■ Set task ■
Copy word for word the lines of the records starting at the one containing "Toggle the Inactive/Active status switch" and ending at the one containing "Click the Dashboard", including both. Omit the pictures from your copy.

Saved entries
-- Begin --
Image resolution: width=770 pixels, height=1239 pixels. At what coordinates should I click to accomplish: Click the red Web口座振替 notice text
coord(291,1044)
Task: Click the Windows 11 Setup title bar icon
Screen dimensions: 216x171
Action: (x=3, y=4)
-- End --
-- Begin --
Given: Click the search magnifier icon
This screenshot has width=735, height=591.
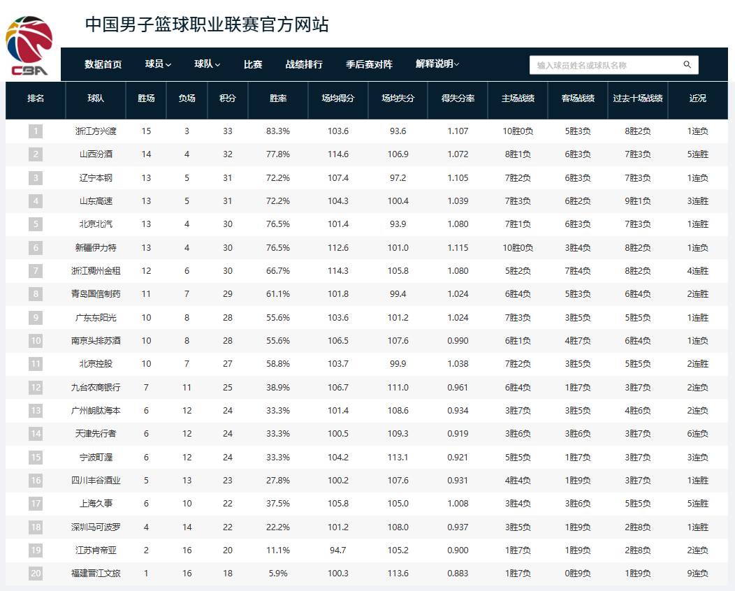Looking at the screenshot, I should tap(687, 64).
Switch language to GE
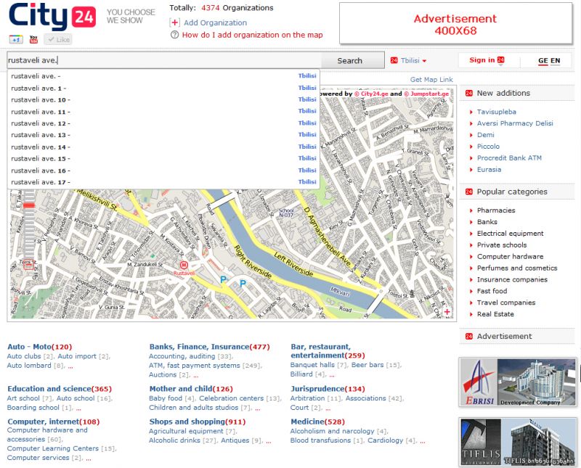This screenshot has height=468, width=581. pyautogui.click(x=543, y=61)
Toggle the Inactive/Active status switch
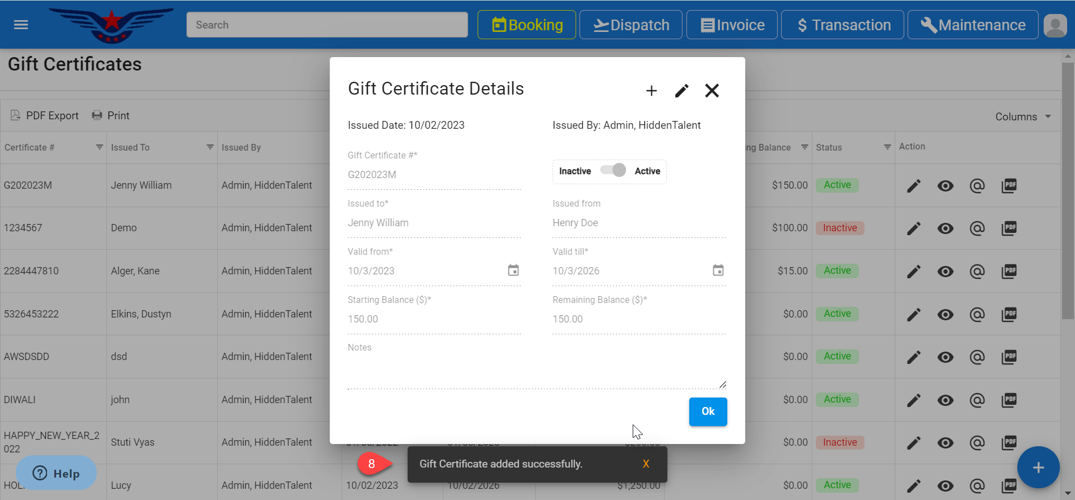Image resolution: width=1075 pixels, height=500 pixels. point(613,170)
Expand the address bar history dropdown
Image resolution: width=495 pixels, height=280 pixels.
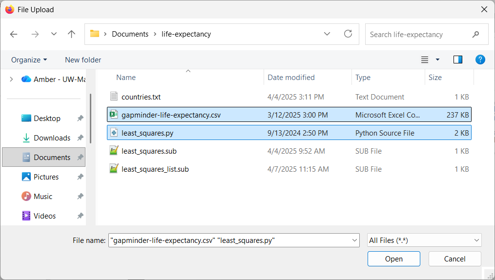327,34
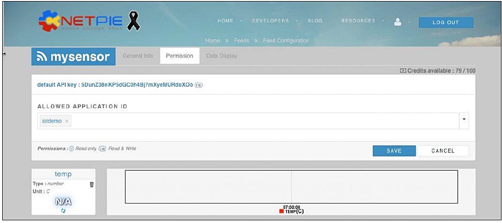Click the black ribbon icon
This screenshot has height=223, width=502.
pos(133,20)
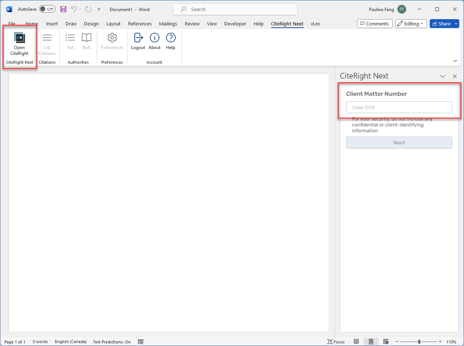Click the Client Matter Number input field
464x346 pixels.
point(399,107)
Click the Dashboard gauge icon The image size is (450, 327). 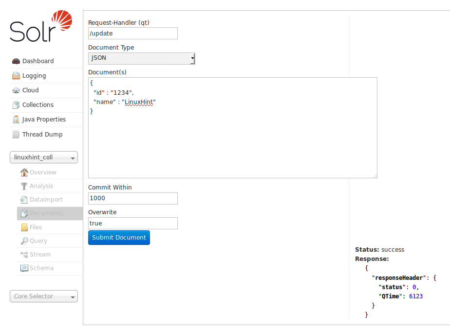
-- End --
■ The output ■
Toggle the Inactive/Active status switch
Image resolution: width=1075 pixels, height=500 pixels. point(613,170)
Expand the address bar history dropdown
Image resolution: width=495 pixels, height=280 pixels.
327,34
Click the black ribbon icon
This screenshot has height=223, width=502.
pos(133,20)
Click the Client Matter Number input field
464x346 pixels.
point(399,107)
Click the Dashboard gauge icon The image size is (450, 327). 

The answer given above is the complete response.